Finding things to publish online for public consumption is something I’m often a bit reluctant to do. Most of my work is for customers, and there’s no way I’m going to share some of their data unless they’ve explicitly allowed it.
So when Jorge Segarra (@sqlchicken) posted a challenge to publish a Power BI report on the web for T-SQL Tuesday, I had give some thought about what kind of data to show. Luckily, Scott Stauffer (@sqlsocialite) has been Fitbit-challenging me over recent weeks, and in particular, in some that don’t include some of the big-steppers like Steve Stedman (@sqlemt), who should probably change his name to Stepman, considering he has a treadmill desk and does over 100k each week. Anyway – with a group of people who do the same order of magnitude of steps as me, I stretched myself to do better than I had been doing, and figured this could make useful data.

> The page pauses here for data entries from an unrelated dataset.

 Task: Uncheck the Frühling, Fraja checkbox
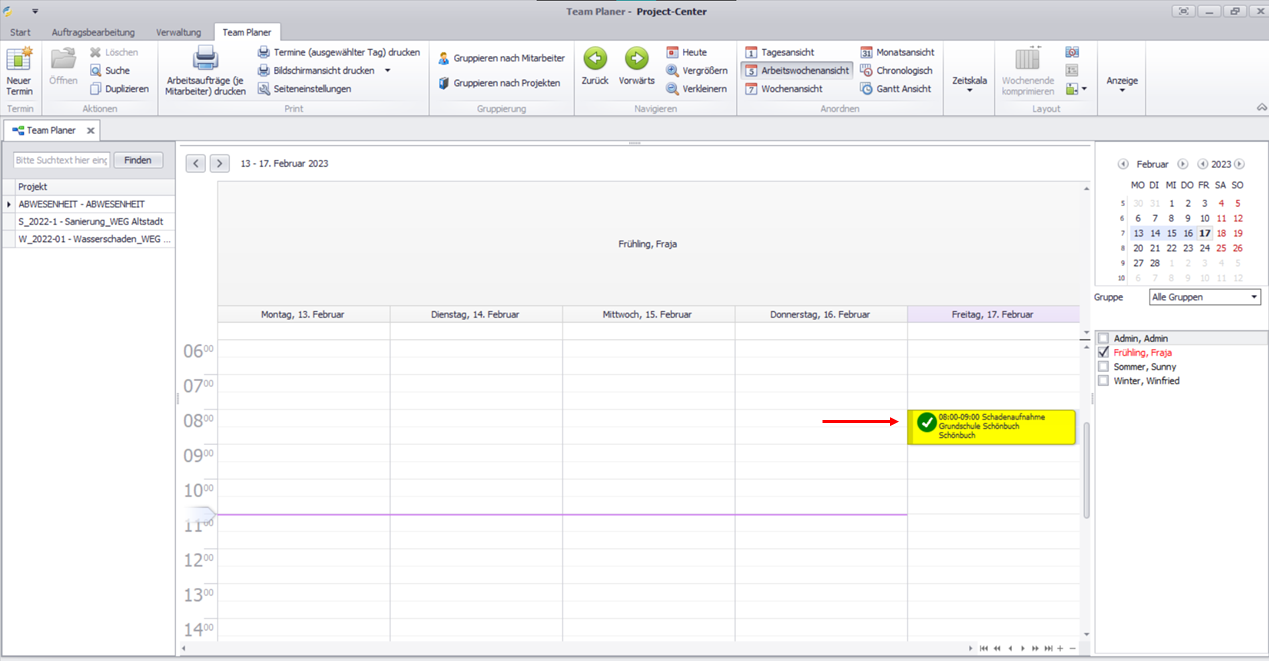coord(1103,353)
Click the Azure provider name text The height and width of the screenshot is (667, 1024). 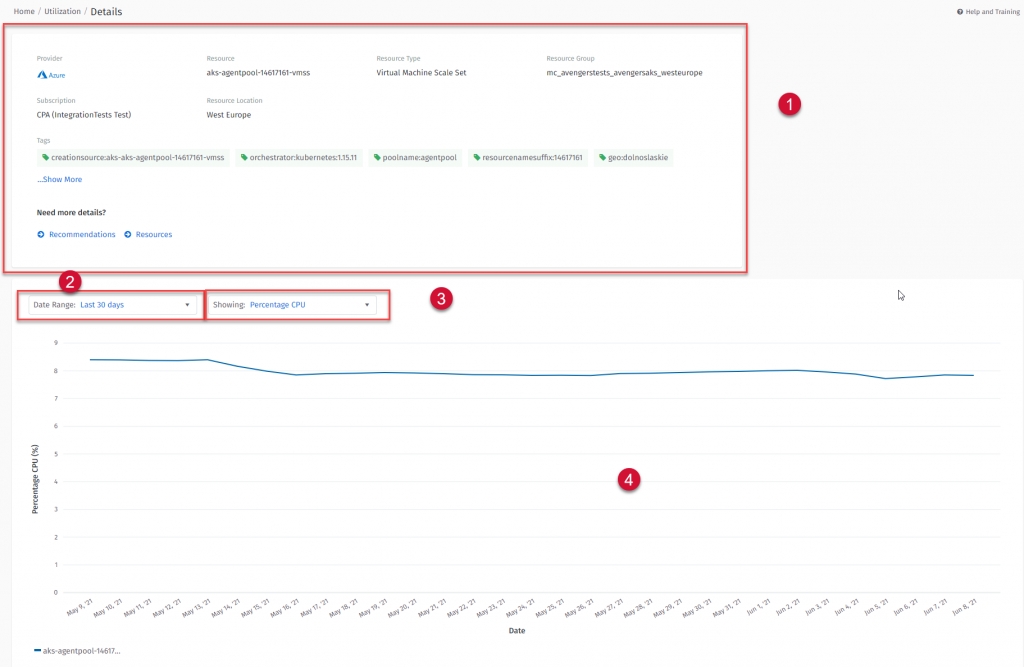pos(58,74)
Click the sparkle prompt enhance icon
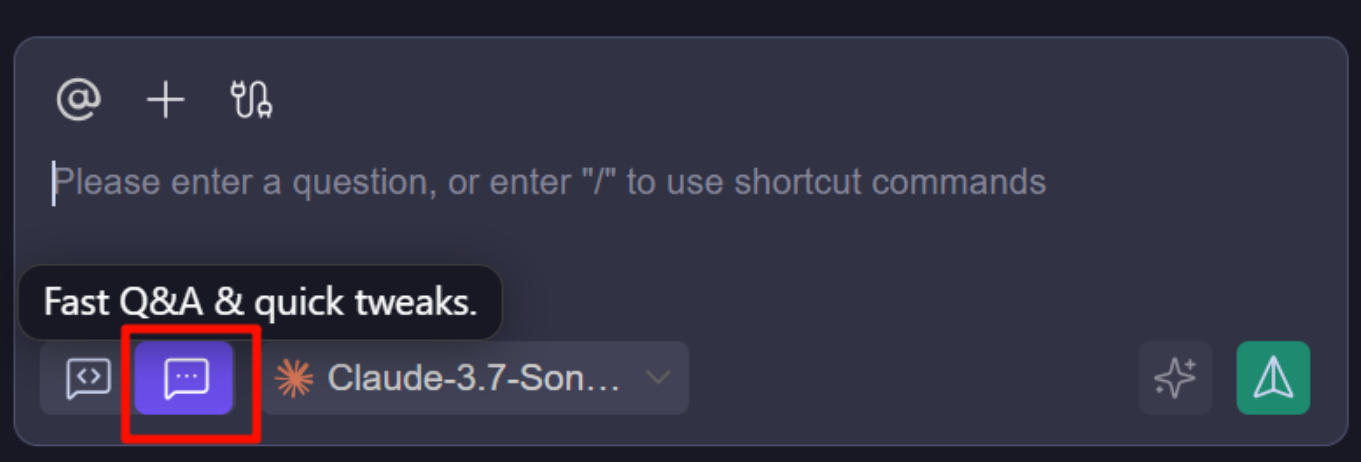Viewport: 1361px width, 462px height. point(1175,378)
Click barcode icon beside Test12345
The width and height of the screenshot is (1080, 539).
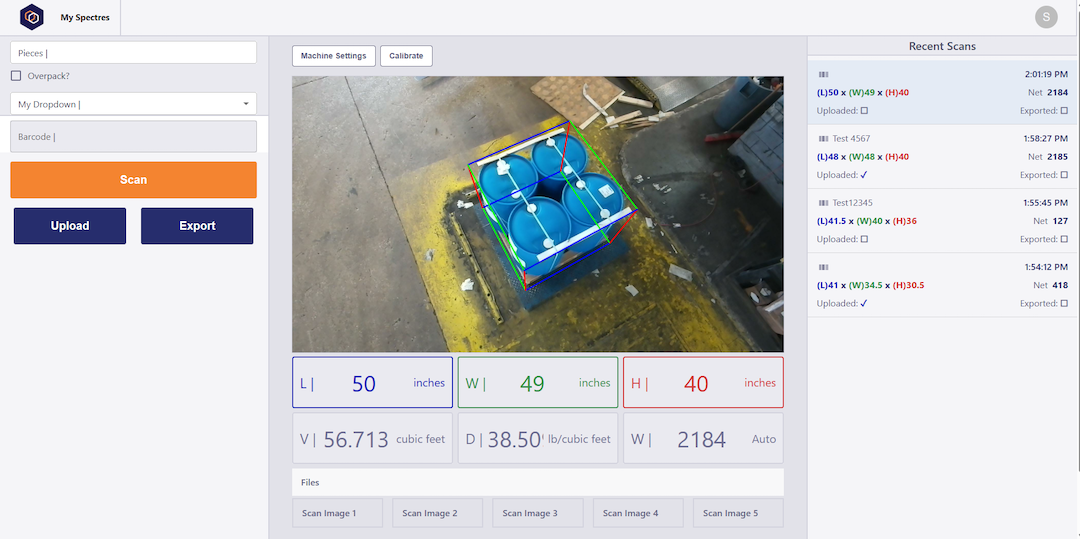click(823, 203)

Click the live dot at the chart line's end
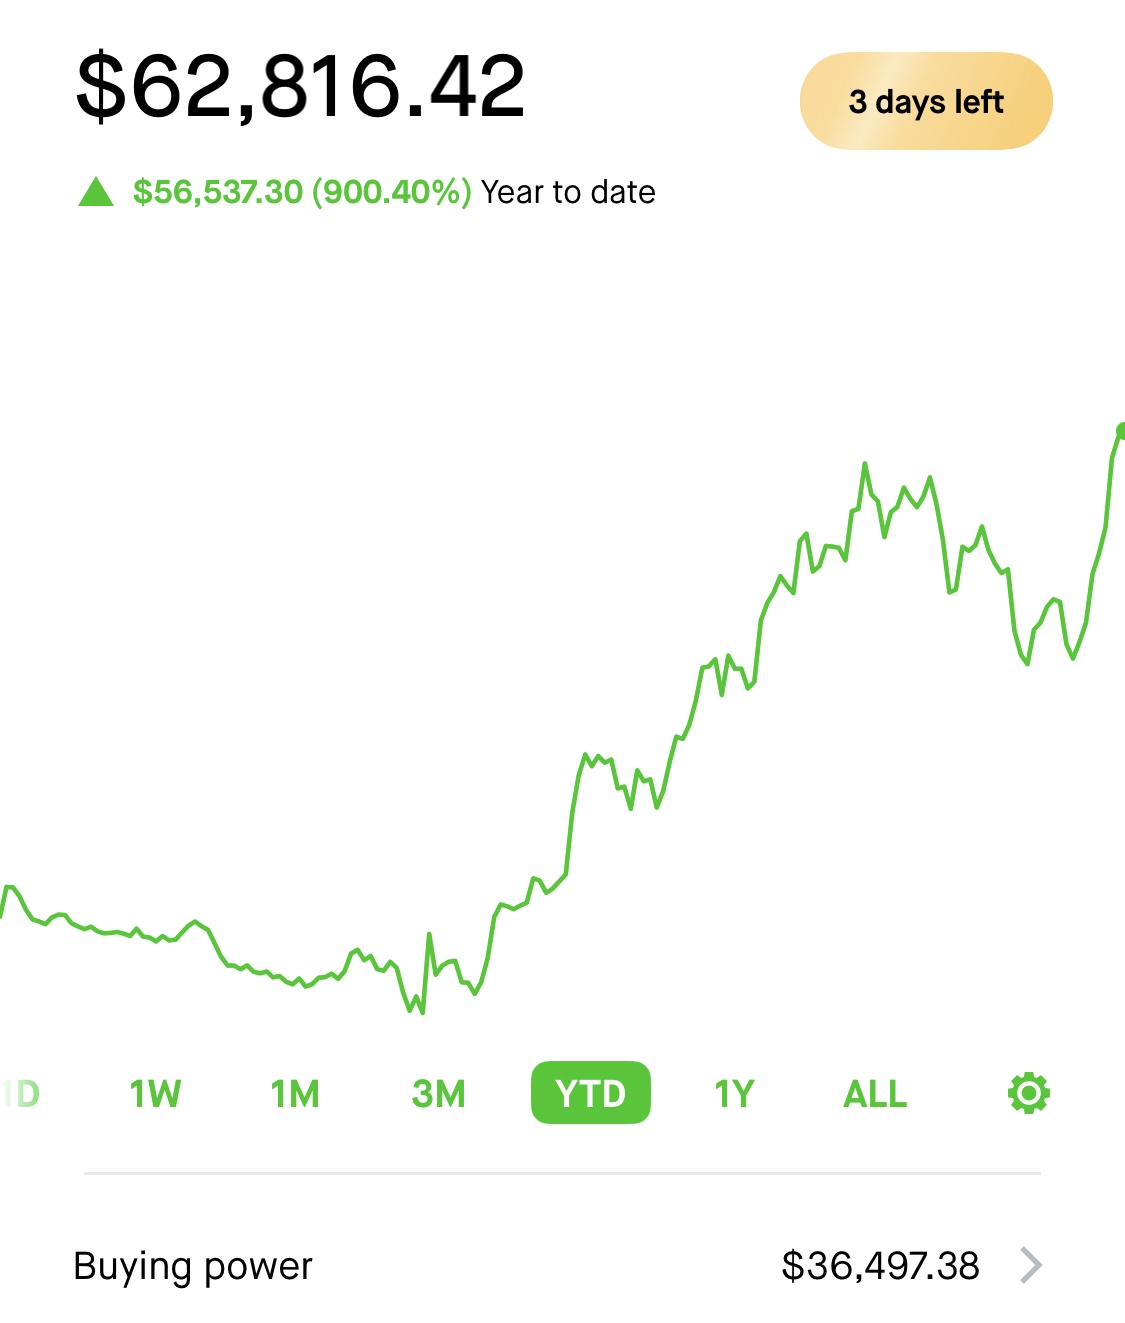click(x=1121, y=430)
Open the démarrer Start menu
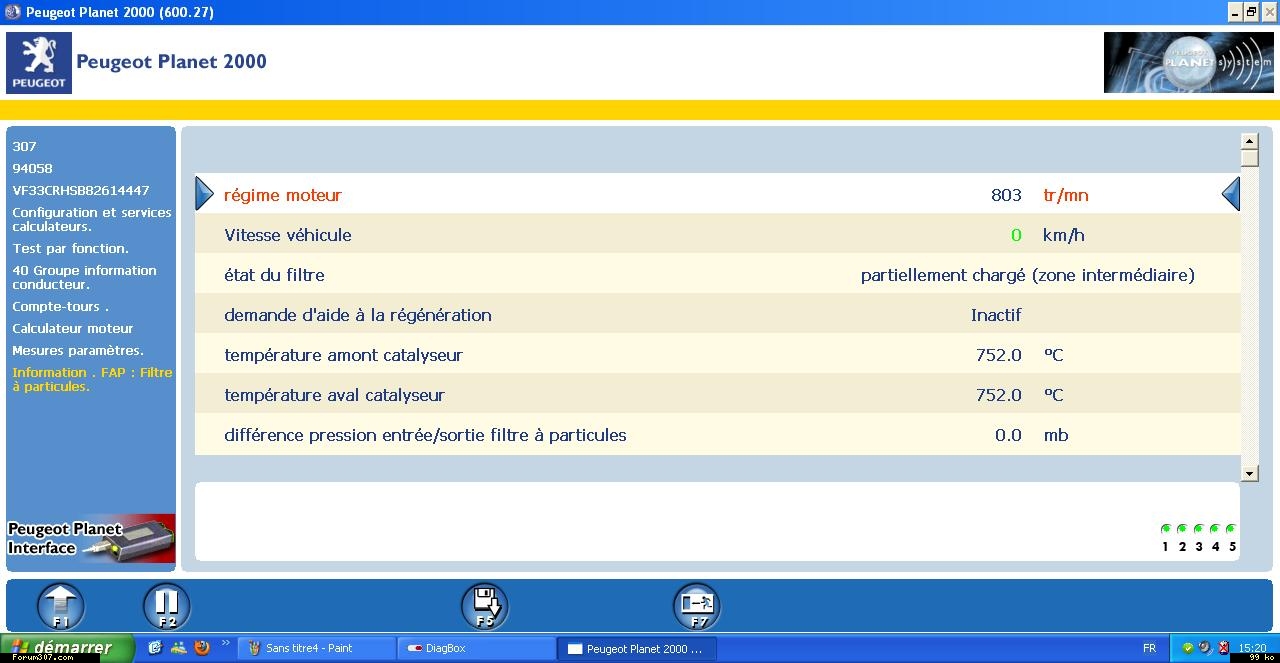Viewport: 1280px width, 663px height. coord(67,648)
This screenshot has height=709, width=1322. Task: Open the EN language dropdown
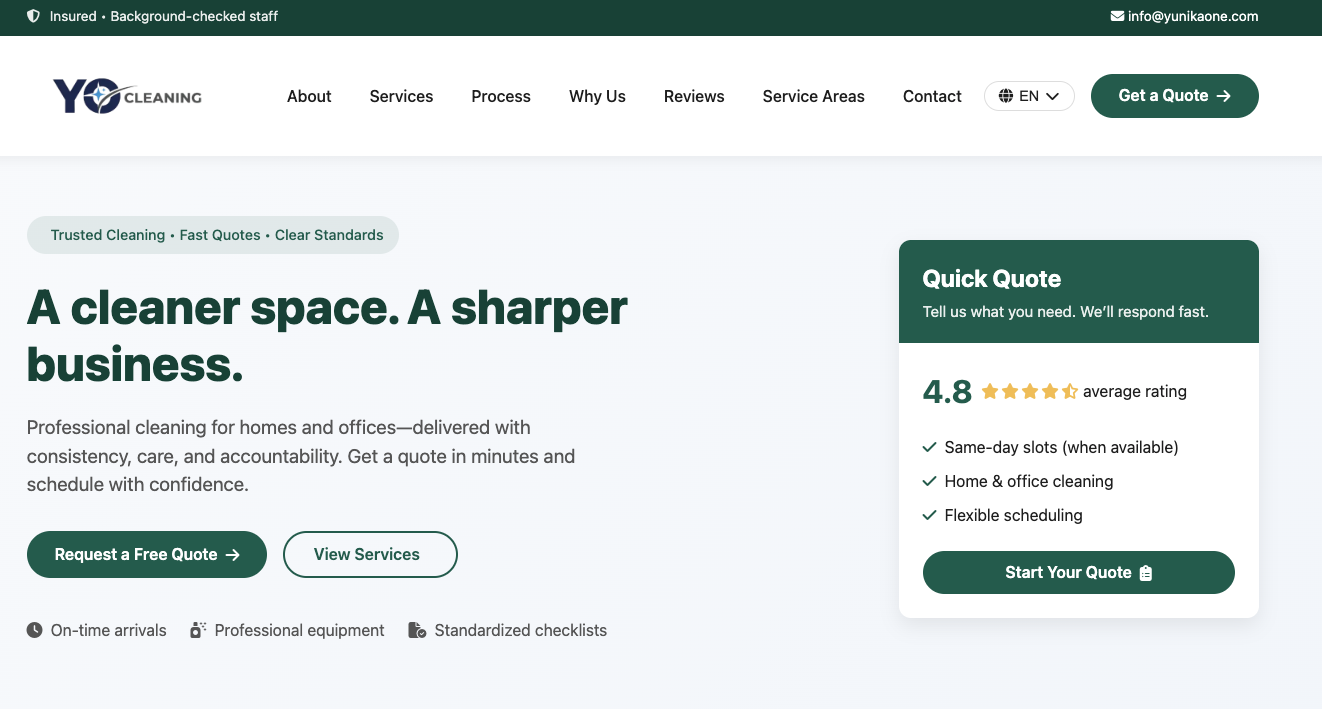coord(1029,96)
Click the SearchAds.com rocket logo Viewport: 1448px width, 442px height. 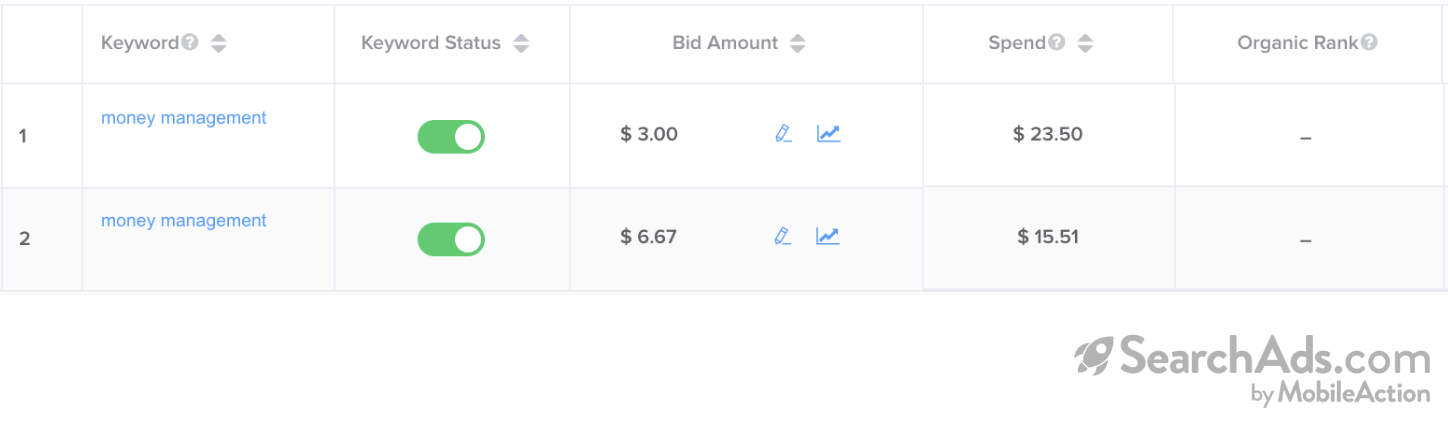[1094, 355]

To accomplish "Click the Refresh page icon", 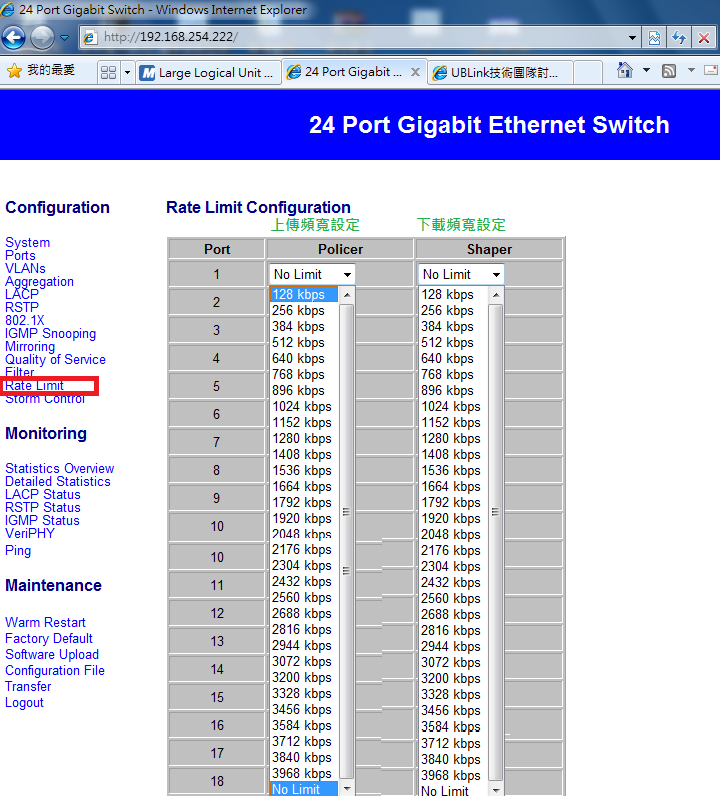I will [679, 38].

I started with an export of the last 31 days from Fitbit. That’s as much data as you can pull down from them, and although I could go to the effort of getting extra exports and combining them, I didn’t for this. After all, I’d rather be out getting more steps done than analysing them.
I had a bit of cleaning to do first, because the data had an annoying first line. In fact, I found it easier to pull the data in as text, remove the top line, then split the data up by the delimiter. I could then mark the various columns as numbers, which made life a lot easier.
After all this was done, I was ready to throw some stuff onto a report (ok, I also added some measures to show the steps as a percentage of the total steps – they have to be measures to handle the division properly). It was easy to get a chart on there, and a card to show some of the numbers. But I wanted to make it a bit more interesting… so I added an average, to show how my increased steppage made an impact on my average.
I added a column: RollinAvgSteps = AVERAGEX(FILTER(fitbit_export_20160214, EARLIER(fitbit_export_20160214[Date])>=fitbit_export_20160214[Date]),fitbit_export_20160214[Steps])
…which takes the average of my steps to date. There are a bunch of ways to achieve this, but this is the way that I chose. And you can see that the average line is (happily) improving! Oh, and because I pulled down the extract on the 14th, there’s a dip at the end. My numbers were much healthier by the end of the day, and despite spending way too long NOT walking, I did about 7244 steps that day.
You can see the result at http://bit.ly/RobFitbit, which looks like:
Oh, and having done all this, I discovered that fellow SQL Saturday Melbourne precon presenter Reza Rad has a series on doing Power BI on Fitbit data – I was pleased to see that he did a similar set of transforms to the data.